ABSTRACT The Canadian High Arctic contains several of the highest fidelity Mars analogue sites in the world. Situated at nearly 80° north, Expedition Fjord on Axel Heiberg Island is located within a polar desert climate, with the surrounding landscape and conditions providing an invaluable opportunity to examine terrestrial processes in a cold, dry environment. Through the Canadian Space Agency's Analogue Research Network program, scientific activities based out of the McGill Arctic Research Station (M.A.R.S.) are extremely broad in scope, representing physical, biological, and technological investigations. Some of the most unique hydrogeologic features under investigation near M.A.R.S. are a series of cold saline springs that maintain liquid-state flow year round regardless of air temperature. Previous studies have examined their geomorphic relation to discharge-related formations, water chemistry, temperature monitoring, discharge rates, and combined flow/thermal modeling. Recent investigations have identified microbial communities and characterized biological activity within the springs and within permafrost sections, having direct relevance to astrobiological analogue research goals. Another main thrust of research activities based at M.A.R.S. pertains to the detection, mapping, and quantification of subsurface ice deposits.
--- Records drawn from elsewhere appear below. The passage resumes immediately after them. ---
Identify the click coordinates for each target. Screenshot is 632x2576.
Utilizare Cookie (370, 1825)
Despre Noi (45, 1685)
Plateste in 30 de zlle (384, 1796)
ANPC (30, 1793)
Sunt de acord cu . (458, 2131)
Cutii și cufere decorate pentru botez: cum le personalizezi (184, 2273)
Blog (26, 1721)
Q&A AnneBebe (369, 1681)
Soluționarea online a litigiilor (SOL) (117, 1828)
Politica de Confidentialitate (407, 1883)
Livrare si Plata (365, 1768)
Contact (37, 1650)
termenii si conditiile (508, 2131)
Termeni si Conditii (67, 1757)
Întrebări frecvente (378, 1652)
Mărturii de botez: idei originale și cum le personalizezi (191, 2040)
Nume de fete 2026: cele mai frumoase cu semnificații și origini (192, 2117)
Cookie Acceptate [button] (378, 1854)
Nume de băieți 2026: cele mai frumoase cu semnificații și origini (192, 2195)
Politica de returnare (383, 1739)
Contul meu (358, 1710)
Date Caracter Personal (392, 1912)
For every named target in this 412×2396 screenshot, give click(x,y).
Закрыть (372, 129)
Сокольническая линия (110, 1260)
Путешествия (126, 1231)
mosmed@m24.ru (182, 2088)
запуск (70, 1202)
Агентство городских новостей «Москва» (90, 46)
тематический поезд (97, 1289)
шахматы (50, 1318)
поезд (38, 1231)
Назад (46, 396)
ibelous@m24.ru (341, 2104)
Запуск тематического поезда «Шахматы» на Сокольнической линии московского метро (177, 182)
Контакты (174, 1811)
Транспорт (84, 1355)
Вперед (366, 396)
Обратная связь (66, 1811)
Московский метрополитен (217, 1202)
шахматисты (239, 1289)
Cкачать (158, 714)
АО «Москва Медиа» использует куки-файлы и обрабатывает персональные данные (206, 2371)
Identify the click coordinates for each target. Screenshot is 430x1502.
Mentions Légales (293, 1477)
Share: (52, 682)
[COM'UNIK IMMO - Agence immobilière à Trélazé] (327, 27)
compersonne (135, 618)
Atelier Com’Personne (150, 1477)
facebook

A long-term study is presently underway examining polygonal terrain, comparing surficial patterns found in the region with those identified on Mars, and using surface morphology to estimate ice wedge volumes through a combination of aerial photography interpretation and ground-based geophysical techniques. Other technological developments include the use of in situ microscopy for the detection of biomarkers and improved permafrost drilling techniques. This paper presents an overview of previous studies undertaken at M.A.R.S. over the past decades and will describe in detail both present and upcoming work.